Respectable Living
In yesterday’s blog, I told a story about a time when I set, held and respected the boundary of self-respect. I didn’t know that’s what I was doing at the time. I thought I was mad and not going to take the belittling and insulting behavior of another anymore.
Resentment is the feeling we get when we think life is unfair; shame is the feeling we have when we believe that we are broken, wrong and of no worth. People do not MAKE us feel resentment or shame.
Which means, I believe, that the number of times we wrestle with both might just be related to how we treat ourselves than how others treat us. Feel resentful, envious, jealous and maybe a pinch unworthy?
What better way to take a different path than to behave respectably. Do good. Be kind. Work hard. Learn from mistakes. Live our life not constantly looking around and asking how others are evaluating our life.
This is the best boundary work we can ever do. Boundary work, it turns out, is one of 7 skills Brene’ Brown says we need to strengthen our capacity for courage.
It isn’t about asking others to treat us as we hope to be treated. We decide to live in such a way as to be satisfied and unashamed of the life we are making. How others evaluate that? That’s their problem.
As an adult looking back on that dinner table debacle, my family’s socio-economic status was barely different than the frat boy’s situation. At that point in time I had an intact family and he had a family dealing with grief and loss and a new move to a new city and who knows what else.
His accusations were unfounded, but if I had been insecure, freaked out, emotional and neurotic, I might have believed every stinking word he said. Not because it was true, but because I lacked boundaries.

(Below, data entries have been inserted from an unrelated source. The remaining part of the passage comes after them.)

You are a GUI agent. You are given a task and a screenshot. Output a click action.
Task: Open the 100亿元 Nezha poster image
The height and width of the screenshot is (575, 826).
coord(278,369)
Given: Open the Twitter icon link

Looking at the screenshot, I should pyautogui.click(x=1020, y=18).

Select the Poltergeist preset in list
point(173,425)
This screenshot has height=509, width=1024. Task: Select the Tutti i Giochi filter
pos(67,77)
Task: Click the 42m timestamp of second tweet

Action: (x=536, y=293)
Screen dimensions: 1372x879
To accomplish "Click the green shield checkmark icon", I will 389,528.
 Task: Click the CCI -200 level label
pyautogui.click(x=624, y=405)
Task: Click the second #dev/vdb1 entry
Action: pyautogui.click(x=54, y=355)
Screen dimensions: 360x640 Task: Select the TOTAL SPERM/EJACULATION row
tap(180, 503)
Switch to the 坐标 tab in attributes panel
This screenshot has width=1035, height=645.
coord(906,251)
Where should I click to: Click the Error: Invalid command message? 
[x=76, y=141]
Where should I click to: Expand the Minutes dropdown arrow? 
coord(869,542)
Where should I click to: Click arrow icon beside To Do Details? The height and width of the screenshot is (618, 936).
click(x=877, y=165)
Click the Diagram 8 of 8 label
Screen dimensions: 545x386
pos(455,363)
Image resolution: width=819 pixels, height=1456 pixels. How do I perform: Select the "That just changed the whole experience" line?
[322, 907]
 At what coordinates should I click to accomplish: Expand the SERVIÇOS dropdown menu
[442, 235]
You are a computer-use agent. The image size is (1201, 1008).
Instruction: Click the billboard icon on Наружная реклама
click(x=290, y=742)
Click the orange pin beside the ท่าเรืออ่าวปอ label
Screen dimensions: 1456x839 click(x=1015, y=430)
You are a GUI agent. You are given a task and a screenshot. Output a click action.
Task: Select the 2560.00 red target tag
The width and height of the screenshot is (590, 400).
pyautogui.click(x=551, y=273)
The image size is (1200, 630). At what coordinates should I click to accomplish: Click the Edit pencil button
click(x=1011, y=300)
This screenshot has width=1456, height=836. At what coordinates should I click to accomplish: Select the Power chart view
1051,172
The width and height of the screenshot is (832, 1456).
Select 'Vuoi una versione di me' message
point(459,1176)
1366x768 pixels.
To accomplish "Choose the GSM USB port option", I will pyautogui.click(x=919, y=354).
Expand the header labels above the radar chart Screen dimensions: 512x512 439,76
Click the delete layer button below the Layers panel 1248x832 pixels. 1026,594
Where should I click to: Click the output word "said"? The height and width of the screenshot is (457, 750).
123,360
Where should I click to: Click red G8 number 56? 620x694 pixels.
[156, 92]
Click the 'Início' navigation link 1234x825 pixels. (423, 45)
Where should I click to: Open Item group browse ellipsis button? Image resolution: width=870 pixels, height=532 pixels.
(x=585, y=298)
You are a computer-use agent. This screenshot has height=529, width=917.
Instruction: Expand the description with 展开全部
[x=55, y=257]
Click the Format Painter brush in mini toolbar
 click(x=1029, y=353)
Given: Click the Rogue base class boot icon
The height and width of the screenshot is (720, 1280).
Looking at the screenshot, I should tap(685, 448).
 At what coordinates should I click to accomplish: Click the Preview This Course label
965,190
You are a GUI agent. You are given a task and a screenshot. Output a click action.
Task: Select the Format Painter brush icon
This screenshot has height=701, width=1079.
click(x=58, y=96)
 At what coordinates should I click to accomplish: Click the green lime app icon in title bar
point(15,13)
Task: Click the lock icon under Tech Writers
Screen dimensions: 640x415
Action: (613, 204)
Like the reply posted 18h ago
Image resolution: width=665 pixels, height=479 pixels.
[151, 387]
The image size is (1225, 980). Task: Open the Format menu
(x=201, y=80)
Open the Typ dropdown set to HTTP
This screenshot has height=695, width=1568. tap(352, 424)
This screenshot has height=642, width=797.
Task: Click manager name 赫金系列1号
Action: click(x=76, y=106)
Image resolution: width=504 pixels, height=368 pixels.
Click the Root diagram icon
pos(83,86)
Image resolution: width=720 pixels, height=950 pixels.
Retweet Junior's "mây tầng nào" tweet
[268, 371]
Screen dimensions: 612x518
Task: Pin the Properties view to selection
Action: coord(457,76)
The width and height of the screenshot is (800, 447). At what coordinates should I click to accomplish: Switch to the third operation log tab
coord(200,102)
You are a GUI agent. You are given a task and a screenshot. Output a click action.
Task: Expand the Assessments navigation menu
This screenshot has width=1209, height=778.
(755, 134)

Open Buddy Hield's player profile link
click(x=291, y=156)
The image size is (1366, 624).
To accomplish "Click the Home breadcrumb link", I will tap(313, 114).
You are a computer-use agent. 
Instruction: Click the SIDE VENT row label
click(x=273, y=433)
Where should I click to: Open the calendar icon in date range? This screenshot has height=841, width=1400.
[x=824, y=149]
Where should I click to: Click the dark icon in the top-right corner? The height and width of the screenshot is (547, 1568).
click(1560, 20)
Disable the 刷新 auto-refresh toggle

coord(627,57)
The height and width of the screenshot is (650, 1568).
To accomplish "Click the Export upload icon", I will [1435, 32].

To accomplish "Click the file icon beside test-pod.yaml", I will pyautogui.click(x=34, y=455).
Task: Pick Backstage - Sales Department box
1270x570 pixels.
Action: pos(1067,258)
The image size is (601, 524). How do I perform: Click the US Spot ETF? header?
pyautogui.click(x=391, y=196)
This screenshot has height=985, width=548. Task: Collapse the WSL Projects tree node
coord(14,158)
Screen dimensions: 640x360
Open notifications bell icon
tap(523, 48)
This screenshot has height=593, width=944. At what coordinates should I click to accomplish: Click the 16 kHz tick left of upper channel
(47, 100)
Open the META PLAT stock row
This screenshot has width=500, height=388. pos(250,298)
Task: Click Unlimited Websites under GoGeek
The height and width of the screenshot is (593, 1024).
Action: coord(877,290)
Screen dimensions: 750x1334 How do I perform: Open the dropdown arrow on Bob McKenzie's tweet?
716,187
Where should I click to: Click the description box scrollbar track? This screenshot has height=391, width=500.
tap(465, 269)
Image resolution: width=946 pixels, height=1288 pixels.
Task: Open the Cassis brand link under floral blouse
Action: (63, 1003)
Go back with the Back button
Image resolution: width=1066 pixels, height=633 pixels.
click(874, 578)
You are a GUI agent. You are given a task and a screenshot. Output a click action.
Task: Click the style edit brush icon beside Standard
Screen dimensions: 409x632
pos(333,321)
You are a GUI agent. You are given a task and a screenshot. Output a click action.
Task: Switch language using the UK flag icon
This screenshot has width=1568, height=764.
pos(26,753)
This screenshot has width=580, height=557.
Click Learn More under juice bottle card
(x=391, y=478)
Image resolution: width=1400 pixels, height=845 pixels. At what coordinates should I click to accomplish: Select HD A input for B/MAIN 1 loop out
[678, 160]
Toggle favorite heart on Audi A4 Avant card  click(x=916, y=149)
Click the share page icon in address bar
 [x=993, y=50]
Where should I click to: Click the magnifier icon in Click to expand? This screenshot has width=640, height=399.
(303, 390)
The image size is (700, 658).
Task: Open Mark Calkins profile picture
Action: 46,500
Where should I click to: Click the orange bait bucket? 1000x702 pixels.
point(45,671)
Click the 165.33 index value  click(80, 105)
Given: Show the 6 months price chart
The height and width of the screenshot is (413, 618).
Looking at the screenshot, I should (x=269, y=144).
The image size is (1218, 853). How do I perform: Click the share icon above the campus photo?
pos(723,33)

A strong back is the result of knowing who we are, deciding to live congruently with the values we profess to believe, and sometimes be willing to stand alone when our boundaries are under attack. It took decades before I developed a more consistently practiced strong back, but it is kind of neat to look back and realize that way back then I had one small spark of dignity within me. To that young girl I say, “Way to go!"